The obtained data of the users’ and experts’ questionnaires are averaged.

After the data for every estimated rate has been processed, we get 5 normalized values. The final value is calculated as follows:

E:= ∑Ai*Bi, (1)

where E is an usability value;

Ai is a weight ratio for every assessed value;

Bi is a value for every assessed factor.

Generally, the weight ratios are assumed equaling 0.2. But many experts specify that two criteria are always the most important ones for different application types and all the rest are less important. The poll between the teaching staff and MS of the Department of Psychology of TTI SFU allowed arranging the importance of the applied values for personal antiviruses and highlighting the most differentiated weight ratios:

  • Operation speed — 0.15,
  • Number of errors — 0.15,
  • Learnability — 0.2,
  • Satisfaction — 0.25,
  • Technical aesthetics — 0.25.

Bibliography

  1. V.P. Zinchenko, V.M. Munipov. Basics of Economics. – Moscow: Logos, 2001.
  2. V.V. Golovach. User Unterface Design. 2001 – 141 p..
  3. GOST R IEC 60073-2000 Basic and safety principles for man-machine interfase, marking and identification. Coding principles for indication devices and actuators.
  4. GOST R IEC 9355-1-2009 Ergonomic requirements for the design of displays and control actuators. Part 1. Interactions with human.
  5. GOST R IEC 9355-2-2009 - Ergonomic requirements for the design of displays and control actuators.

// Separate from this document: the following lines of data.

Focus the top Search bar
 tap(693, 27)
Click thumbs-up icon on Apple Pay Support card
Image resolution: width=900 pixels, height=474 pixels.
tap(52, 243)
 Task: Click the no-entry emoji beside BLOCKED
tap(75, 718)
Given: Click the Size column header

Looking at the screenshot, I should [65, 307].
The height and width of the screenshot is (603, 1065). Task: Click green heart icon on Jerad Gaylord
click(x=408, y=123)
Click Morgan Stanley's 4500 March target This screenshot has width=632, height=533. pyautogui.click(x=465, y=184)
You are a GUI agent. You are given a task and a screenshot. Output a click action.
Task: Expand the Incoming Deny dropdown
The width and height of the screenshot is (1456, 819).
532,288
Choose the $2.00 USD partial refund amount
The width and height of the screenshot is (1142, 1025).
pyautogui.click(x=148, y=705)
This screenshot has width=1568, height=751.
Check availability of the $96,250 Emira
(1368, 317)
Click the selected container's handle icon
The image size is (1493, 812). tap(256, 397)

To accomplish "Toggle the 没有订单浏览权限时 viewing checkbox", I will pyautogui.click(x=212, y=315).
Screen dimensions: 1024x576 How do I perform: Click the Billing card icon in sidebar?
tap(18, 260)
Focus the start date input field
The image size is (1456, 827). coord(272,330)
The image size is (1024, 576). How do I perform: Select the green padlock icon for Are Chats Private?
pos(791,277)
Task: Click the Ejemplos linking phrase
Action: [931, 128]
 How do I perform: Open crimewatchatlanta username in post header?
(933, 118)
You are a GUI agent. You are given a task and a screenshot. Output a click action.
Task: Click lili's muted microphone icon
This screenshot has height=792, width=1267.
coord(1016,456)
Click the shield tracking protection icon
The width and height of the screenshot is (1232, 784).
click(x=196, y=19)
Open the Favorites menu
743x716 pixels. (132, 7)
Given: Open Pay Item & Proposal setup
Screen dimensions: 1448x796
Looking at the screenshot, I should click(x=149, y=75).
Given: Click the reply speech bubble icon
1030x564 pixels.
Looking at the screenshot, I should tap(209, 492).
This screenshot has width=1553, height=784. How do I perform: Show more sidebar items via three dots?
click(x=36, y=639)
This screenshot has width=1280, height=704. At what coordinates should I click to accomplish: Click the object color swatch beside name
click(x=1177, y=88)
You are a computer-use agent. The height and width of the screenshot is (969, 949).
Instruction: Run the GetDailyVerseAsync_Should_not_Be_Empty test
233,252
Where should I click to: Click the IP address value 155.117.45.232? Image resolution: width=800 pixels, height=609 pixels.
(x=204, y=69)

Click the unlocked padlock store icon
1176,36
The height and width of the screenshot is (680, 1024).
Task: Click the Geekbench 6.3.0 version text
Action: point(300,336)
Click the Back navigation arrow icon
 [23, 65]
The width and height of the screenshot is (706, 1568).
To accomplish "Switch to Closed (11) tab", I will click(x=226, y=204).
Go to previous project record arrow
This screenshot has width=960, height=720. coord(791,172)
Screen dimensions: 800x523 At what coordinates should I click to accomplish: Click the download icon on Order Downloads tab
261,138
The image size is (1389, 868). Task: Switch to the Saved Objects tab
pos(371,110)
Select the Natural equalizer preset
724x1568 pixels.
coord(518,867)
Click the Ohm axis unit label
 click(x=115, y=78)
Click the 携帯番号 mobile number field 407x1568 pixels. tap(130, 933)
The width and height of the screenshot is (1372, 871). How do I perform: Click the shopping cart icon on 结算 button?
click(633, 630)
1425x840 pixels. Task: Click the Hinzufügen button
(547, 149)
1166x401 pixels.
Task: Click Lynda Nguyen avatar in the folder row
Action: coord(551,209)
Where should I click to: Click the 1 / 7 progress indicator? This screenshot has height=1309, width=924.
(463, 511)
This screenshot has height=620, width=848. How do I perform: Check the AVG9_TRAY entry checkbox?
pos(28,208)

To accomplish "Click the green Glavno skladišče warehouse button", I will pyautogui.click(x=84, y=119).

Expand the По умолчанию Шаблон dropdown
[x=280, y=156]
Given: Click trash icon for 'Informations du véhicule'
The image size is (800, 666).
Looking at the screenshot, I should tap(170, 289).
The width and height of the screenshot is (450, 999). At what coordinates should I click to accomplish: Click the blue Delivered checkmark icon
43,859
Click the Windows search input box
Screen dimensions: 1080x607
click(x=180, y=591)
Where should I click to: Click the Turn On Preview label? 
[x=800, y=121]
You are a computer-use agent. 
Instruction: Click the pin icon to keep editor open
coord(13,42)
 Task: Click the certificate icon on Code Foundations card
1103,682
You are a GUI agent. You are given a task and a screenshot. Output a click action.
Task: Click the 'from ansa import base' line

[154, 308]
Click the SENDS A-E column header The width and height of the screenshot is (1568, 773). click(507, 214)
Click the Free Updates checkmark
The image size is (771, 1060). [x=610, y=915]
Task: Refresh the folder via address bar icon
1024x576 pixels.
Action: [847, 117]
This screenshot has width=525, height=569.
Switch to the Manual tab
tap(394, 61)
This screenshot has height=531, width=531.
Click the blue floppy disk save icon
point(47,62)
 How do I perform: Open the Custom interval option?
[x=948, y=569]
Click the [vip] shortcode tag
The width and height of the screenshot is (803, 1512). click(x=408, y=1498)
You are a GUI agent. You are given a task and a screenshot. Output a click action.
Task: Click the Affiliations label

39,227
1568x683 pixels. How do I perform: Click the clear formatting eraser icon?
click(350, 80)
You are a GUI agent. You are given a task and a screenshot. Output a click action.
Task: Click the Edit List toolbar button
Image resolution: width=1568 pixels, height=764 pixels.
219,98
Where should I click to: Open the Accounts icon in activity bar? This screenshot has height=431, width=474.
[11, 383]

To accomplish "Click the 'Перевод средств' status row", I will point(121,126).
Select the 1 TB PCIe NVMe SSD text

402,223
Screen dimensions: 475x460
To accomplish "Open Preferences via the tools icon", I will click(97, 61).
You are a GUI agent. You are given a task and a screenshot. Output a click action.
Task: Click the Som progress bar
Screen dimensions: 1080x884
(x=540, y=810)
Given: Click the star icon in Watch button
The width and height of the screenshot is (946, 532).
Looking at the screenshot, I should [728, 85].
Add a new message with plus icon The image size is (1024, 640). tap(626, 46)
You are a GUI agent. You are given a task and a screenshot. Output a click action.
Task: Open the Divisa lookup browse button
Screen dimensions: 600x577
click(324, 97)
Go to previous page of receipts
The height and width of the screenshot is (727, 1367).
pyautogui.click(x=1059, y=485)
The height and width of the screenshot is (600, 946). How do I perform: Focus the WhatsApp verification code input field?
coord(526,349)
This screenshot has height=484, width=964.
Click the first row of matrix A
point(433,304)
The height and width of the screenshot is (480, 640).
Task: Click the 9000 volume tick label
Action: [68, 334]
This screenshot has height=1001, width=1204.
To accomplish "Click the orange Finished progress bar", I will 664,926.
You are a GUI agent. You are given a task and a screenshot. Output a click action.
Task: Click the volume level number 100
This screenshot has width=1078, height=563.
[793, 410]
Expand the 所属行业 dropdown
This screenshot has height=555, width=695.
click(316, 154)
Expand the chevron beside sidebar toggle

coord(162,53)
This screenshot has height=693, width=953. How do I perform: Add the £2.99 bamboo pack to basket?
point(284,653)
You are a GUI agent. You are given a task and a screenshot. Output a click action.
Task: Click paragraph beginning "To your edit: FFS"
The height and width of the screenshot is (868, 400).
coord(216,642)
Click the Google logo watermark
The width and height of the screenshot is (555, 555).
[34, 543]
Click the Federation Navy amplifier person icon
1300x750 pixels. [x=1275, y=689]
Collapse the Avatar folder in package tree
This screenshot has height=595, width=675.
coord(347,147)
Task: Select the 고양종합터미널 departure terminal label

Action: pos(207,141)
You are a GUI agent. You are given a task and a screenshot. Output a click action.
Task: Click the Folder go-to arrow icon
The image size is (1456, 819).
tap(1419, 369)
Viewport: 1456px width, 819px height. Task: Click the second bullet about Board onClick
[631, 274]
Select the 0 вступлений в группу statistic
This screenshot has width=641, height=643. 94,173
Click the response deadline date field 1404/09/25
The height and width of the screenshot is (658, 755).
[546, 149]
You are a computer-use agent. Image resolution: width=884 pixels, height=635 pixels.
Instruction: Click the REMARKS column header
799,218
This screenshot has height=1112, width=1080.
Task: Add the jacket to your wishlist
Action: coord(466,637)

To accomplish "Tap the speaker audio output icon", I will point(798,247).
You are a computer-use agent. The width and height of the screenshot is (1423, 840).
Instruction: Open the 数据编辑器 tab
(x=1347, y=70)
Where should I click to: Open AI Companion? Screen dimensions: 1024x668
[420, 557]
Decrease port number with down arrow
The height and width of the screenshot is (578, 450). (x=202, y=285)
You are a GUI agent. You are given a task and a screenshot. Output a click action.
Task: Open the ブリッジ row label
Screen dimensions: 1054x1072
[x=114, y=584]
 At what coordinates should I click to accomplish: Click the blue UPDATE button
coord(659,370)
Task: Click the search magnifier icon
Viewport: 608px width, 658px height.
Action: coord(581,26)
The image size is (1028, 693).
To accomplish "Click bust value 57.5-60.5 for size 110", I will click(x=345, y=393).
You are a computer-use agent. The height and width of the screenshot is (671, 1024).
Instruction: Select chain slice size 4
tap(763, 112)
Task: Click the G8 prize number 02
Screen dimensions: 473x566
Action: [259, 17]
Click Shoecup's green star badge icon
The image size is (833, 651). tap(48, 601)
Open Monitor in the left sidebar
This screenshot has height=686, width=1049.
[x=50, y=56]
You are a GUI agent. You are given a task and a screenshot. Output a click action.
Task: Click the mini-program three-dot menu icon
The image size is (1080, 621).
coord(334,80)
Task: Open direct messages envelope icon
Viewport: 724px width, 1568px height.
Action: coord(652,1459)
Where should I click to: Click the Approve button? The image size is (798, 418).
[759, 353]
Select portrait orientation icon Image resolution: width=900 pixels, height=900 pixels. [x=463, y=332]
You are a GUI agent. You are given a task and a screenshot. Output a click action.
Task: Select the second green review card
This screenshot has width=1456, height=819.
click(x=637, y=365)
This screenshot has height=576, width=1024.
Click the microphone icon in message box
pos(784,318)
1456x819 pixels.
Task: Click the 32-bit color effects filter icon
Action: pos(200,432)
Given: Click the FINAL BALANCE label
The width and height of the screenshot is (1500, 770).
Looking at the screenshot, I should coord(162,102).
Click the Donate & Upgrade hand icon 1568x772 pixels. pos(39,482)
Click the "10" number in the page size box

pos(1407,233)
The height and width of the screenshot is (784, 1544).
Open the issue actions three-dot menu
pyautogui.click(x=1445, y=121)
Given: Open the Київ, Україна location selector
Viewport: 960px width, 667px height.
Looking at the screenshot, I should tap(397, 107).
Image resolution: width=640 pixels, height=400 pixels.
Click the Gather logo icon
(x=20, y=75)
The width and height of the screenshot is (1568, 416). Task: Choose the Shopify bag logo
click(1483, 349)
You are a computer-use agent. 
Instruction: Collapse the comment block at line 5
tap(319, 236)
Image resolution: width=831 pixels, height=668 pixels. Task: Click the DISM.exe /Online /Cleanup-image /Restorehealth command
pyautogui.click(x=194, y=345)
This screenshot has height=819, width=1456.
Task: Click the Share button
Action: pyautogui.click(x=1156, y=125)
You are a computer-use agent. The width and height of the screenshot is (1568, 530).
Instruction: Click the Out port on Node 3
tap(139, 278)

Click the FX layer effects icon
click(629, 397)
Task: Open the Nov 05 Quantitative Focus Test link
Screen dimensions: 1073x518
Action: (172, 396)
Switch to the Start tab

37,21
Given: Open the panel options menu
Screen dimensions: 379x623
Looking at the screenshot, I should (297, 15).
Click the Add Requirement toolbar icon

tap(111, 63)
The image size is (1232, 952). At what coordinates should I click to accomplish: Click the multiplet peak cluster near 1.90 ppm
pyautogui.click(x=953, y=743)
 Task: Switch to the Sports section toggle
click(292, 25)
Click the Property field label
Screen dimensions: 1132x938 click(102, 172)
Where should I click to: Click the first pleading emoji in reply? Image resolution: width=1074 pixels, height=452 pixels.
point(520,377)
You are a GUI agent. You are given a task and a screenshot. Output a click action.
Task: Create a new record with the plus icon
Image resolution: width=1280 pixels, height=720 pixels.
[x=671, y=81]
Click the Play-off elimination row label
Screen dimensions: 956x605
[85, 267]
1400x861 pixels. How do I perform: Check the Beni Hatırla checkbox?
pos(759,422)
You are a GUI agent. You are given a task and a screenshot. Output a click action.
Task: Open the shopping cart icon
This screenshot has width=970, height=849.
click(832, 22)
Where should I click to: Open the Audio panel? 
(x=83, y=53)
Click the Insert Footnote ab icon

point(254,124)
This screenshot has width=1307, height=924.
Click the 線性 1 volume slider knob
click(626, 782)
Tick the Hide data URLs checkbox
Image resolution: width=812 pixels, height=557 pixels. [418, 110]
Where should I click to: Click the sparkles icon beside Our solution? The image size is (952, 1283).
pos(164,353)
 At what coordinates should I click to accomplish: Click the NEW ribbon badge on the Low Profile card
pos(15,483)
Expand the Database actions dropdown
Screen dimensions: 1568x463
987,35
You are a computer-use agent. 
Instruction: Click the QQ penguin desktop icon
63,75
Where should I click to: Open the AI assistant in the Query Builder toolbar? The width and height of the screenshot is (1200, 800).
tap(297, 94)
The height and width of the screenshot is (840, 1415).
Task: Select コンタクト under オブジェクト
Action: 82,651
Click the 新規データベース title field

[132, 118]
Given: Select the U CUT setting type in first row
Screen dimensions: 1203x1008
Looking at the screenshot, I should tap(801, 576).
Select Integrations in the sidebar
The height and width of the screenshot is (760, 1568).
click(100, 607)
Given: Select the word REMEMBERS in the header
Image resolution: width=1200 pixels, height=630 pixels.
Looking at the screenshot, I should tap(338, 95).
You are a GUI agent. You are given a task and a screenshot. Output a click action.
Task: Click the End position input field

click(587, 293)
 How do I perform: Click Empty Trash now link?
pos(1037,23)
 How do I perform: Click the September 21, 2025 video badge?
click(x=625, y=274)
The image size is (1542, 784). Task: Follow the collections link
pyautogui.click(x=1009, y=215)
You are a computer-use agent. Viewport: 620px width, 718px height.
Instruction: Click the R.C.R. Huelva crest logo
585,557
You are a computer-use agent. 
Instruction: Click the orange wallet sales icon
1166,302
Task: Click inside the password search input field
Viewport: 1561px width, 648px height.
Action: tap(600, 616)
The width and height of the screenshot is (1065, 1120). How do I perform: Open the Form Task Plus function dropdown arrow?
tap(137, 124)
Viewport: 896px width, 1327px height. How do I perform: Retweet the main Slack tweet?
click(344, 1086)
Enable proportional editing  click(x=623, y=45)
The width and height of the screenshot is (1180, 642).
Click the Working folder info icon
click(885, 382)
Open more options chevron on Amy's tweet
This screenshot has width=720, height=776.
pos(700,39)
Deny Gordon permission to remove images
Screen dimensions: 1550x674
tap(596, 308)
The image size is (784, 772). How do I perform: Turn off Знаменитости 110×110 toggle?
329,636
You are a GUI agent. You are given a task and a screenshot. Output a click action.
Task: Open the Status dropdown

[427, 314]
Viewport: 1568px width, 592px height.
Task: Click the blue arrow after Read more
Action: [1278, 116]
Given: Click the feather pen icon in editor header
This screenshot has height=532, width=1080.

Part 2. Displays.
  6. GOST R IEC 9241-11-2010 Ergonomic requirements for office work with visual display terminals (VDTs). Part 11. Guidance on usability
  7. GOST R IEC 9241-110-2009 Ergonomics of human-system interaction. Part 110. Dialogue principle.
  8. GOST R IEC 14915-1-2010 Ergonomics of multimedia user interfaces. Part 1. Design principles and framework.
  9. GOST R IEC 10075-2-2009 Ergonomic principles of assuring of adequacy of mental workload. Part 2. Design principles.
  10. D. Raskin, Interface: New Directions for Designing Interactive Systems. — Translated from English. – St.-Petersburg: Symbol-Plus, 2004. – 272.
  11. I.A. Ponomaryov. Methods of User Interface Quality Assessment. http://it-claim.ru/Library/Books/ITS/wwwbook/ist6/ponomarev2/ponomarev2.htm
  12. T. Mandel. Interface Design. – Moscow: DMK-Press, 2005.
  13. Kieras D. A Guide to GOMS Model Usability Evaluation using GOMSL and GLEAN3 – University of Michigan (ftp.eecs.umich.edu/people/kieras), 2002.